DATA LISTING:
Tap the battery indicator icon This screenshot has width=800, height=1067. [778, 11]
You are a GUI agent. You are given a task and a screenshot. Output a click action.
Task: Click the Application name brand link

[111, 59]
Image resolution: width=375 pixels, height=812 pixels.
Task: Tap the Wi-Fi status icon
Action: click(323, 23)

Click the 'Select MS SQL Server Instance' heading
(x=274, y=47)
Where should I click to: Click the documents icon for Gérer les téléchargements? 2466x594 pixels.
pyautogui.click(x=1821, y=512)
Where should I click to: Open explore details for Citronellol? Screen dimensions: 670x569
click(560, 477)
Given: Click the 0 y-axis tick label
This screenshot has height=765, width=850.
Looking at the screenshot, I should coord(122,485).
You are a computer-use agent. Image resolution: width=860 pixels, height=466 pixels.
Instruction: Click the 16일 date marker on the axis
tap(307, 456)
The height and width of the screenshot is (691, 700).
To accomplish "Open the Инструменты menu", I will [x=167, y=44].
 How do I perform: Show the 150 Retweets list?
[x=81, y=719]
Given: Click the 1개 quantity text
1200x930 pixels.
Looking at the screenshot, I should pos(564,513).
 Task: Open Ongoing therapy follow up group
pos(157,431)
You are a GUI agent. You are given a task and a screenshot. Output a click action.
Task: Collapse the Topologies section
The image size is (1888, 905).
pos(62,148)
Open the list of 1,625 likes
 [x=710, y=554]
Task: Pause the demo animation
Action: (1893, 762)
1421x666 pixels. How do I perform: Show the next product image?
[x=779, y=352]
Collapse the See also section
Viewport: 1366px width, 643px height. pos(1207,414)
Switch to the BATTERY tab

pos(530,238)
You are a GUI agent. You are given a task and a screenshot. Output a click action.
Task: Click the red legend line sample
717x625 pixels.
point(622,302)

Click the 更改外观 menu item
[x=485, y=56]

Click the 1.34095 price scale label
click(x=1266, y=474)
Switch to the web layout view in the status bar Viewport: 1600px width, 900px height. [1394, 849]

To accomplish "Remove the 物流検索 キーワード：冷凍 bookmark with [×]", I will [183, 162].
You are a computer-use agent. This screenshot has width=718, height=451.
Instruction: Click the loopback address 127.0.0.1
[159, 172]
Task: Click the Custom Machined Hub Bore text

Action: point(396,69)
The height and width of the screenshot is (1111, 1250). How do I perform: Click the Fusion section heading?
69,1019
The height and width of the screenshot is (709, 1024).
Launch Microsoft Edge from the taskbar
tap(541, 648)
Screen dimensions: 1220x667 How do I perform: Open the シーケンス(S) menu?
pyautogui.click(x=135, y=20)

PROBLEM DETAILS:
Please copy the data above in its entirety, exactly as written.

YOUR SOLUTION:
Tap the battery indicator icon This screenshot has width=800, height=1067. [778, 11]
You are a GUI agent. You are given a task and a screenshot. Output a click action.
Task: Click the Application name brand link

[111, 59]
Image resolution: width=375 pixels, height=812 pixels.
Task: Tap the Wi-Fi status icon
Action: click(323, 23)

Click the 'Select MS SQL Server Instance' heading
(x=274, y=47)
Where should I click to: Click the documents icon for Gérer les téléchargements? 2466x594 pixels.
pyautogui.click(x=1821, y=512)
Where should I click to: Open explore details for Citronellol? Screen dimensions: 670x569
click(560, 477)
Given: Click the 0 y-axis tick label
This screenshot has height=765, width=850.
Looking at the screenshot, I should coord(122,485).
You are a computer-use agent. Image resolution: width=860 pixels, height=466 pixels.
Instruction: Click the 16일 date marker on the axis
tap(307, 456)
The height and width of the screenshot is (691, 700).
To accomplish "Open the Инструменты menu", I will [x=167, y=44].
 How do I perform: Show the 150 Retweets list?
[x=81, y=719]
Given: Click the 1개 quantity text
1200x930 pixels.
Looking at the screenshot, I should pos(564,513).
 Task: Open Ongoing therapy follow up group
pos(157,431)
You are a GUI agent. You are given a task and a screenshot. Output a click action.
Task: Collapse the Topologies section
The image size is (1888, 905).
pos(62,148)
Open the list of 1,625 likes
 [x=710, y=554]
Task: Pause the demo animation
Action: (1893, 762)
1421x666 pixels. How do I perform: Show the next product image?
[x=779, y=352]
Collapse the See also section
Viewport: 1366px width, 643px height. pos(1207,414)
Switch to the BATTERY tab

pos(530,238)
You are a GUI agent. You are given a task and a screenshot. Output a click action.
Task: Click the red legend line sample
717x625 pixels.
point(622,302)

Click the 更改外观 menu item
[x=485, y=56]

Click the 1.34095 price scale label
click(x=1266, y=474)
Switch to the web layout view in the status bar Viewport: 1600px width, 900px height. [1394, 849]

To accomplish "Remove the 物流検索 キーワード：冷凍 bookmark with [×]", I will [183, 162].
You are a computer-use agent. This screenshot has width=718, height=451.
Instruction: Click the loopback address 127.0.0.1
[159, 172]
Task: Click the Custom Machined Hub Bore text

Action: point(396,69)
The height and width of the screenshot is (1111, 1250). How do I perform: Click the Fusion section heading?
69,1019
The height and width of the screenshot is (709, 1024).
Launch Microsoft Edge from the taskbar
tap(541, 648)
Screen dimensions: 1220x667 How do I perform: Open the シーケンス(S) menu?
pyautogui.click(x=135, y=20)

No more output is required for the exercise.